From the historic Galveston hurricane of 1900 to America’s first modern serial killer, to an intimate look at Winston Churchill during the Blitz, narrative nonfiction writer Erik Larson has a habit of bringing historical events to life in ways that put them atop best-seller lists.
On Thursday, Oct. 20, Larson will be in Greenville to deliver a talk titled “The Art of Being Fearless: What Churchill Can Teach Us about Courage, Leadership and Hope in a Time of Crisis.”
The talk will draw from Larson’s book, “The Splendid and the Vile,” published in 2020. Larson’s latest work of narrative nonfiction, and his sixth consecutive best seller, chronicles Churchill’s first year as prime minister of Great Britain, a year in which German bombs killed as many as 45,000 Britons. Larson explores how Churchill taught his citizens “the art of being fearless.” He also weaves a narrative about Churchill family dramas playing out at the same time. NPR called the book, “A bravura performance by one of America’s greatest storytellers.”
The event, at The Poinsett Club, will begin at 5:30 p.m. with a reception and book signing, followed at 6 p.m. by a talk and audience Q&A. The evening is sponsored by the American History Book Club and Forum (AHBC) and Furman University. (See below for ticket information.)
Larson graduated with a bachelor’s degree from the University of Pennsylvania in 1976. After seeing “All the President’s Men” he decided to become a journalist. He got a master’s degree from Columbia University’s journalism school, worked a short stint at a suburban Philadelphia newspaper, and found a home for a few years with The Wall Street Journal in Philadelphia and San Francisco. He left journalism in 1985, married a woman he met on a blind date, and helped raise the couple’s three daughters. He published his first book in 1994, “The Naked Consumer: How Our Private Lives Become Public Commodities.”
His breakthrough book came in 1999: “Isaac’s Storm: A Man, A Time, and the Deadliest Hurricane in History.” The book braided a narrative about a tragic personal story of arrogance with another about the deadliest natural disaster in American history and became Larson’s first New York Times bestseller.
Next came “The Devil in the White City: Murder, Magic, and Madness at the Fair That Changed America.” The book won an Edgar Award for best fact-crime writing, was a finalist for a National Book Award, and was a No. 1 New York Times bestseller. Kirkus Reviews wrote: “Gripping drama, captured with a reporter’s nose for a good story and a novelist’s flair for telling it. … Superb.”
Other best sellers followed: “Thunderstruck,” about Guglielmo Marconi and British serial killer Hawley Harvey Crippen; “In the Garden of Beasts,” about America’s first ambassador to Nazi Germany; and “Dead Wake,” about the last crossing of the Lusitania. More recently Larson produced a fictional audiobook called “No One Goes Alone,” ghost stories grounded in history.
Larson and his wife, retired neonatologist and former blind date Christine Gleason, live in a fourth-floor apartment in Manhattan.
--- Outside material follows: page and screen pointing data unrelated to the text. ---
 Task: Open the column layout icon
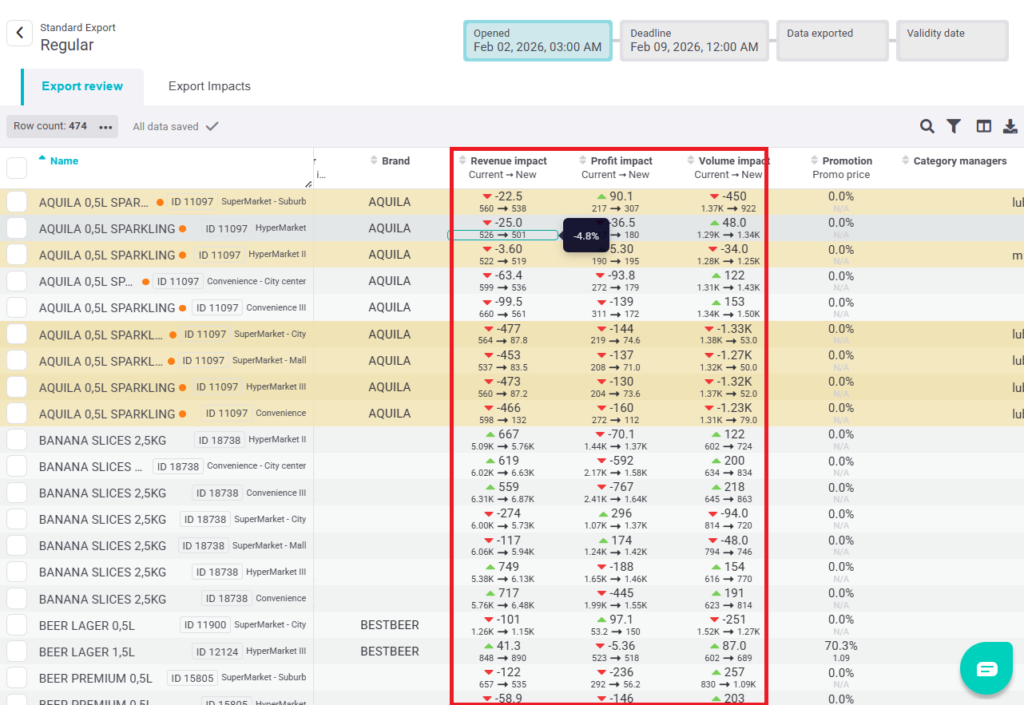pyautogui.click(x=984, y=126)
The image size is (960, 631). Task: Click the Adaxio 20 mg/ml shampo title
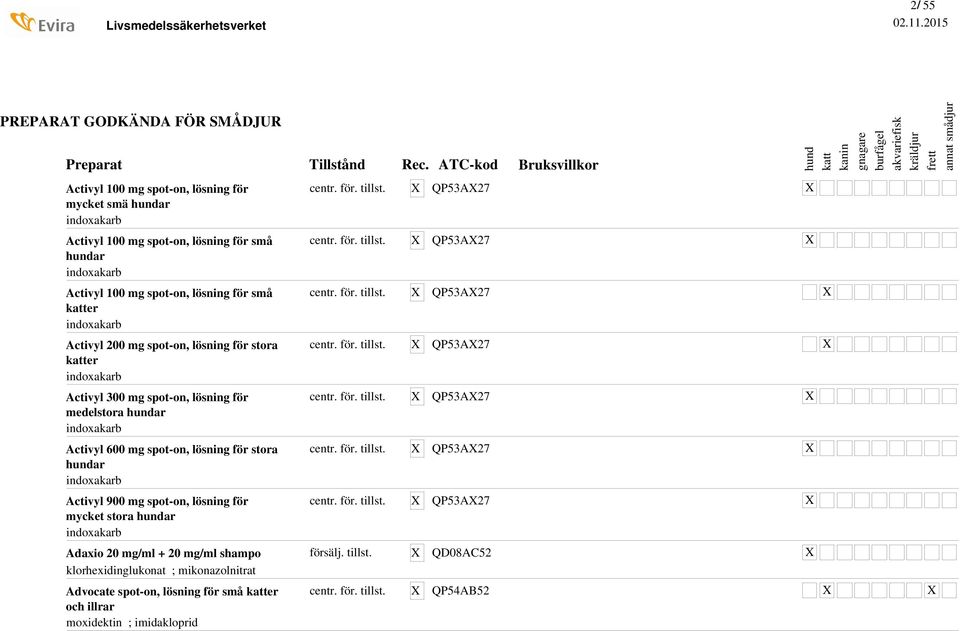163,553
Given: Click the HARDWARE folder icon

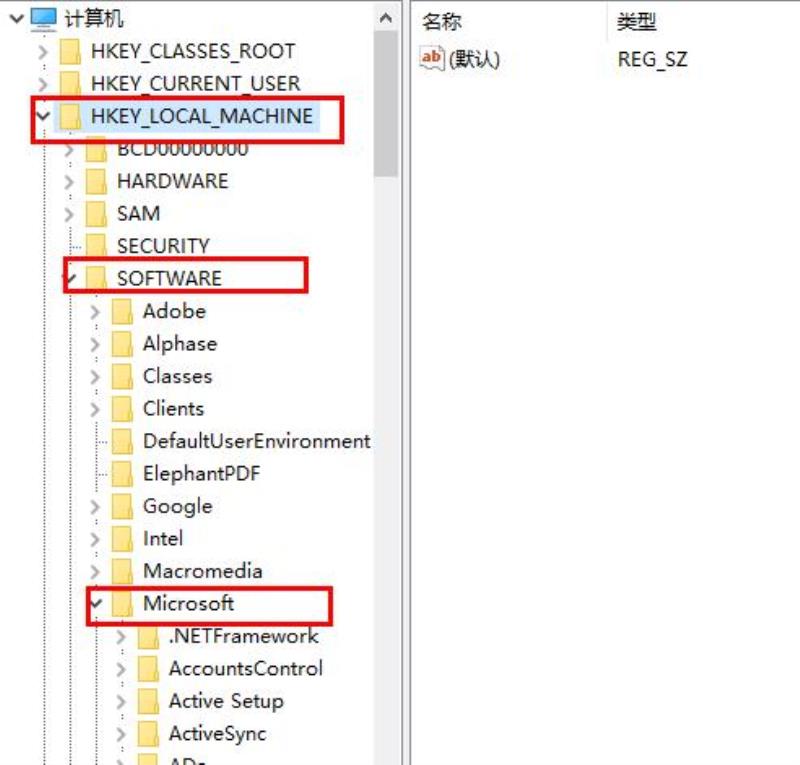Looking at the screenshot, I should (96, 182).
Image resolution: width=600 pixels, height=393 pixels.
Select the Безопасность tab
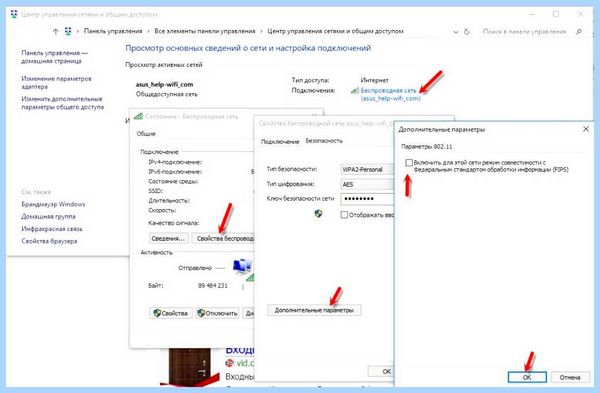coord(324,141)
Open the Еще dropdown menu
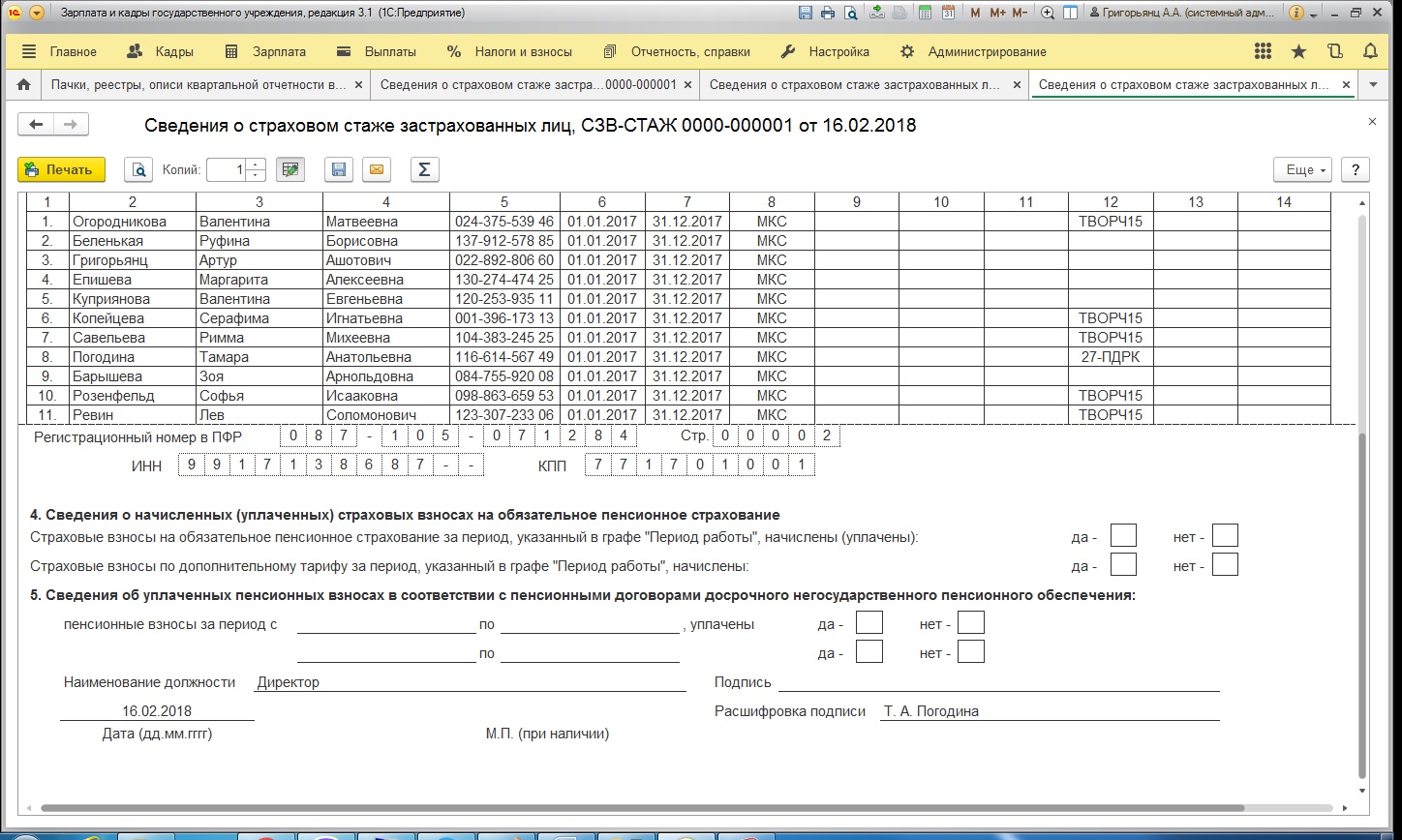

He works from an office bathed in sunlight and adorned with toys and trinkets, like a Stay Puft Marshmallow Man, two monkey lamps and a tiny lemur made of straw that his daughter brought him from Madagascar. From his workspace he watches people walking their dogs to and from the park. “Some mornings,” he writes on his website, “when an ambulance happens to come by, they all howl at once. Not the walkers, just the dogs. It is a remarkable thing.”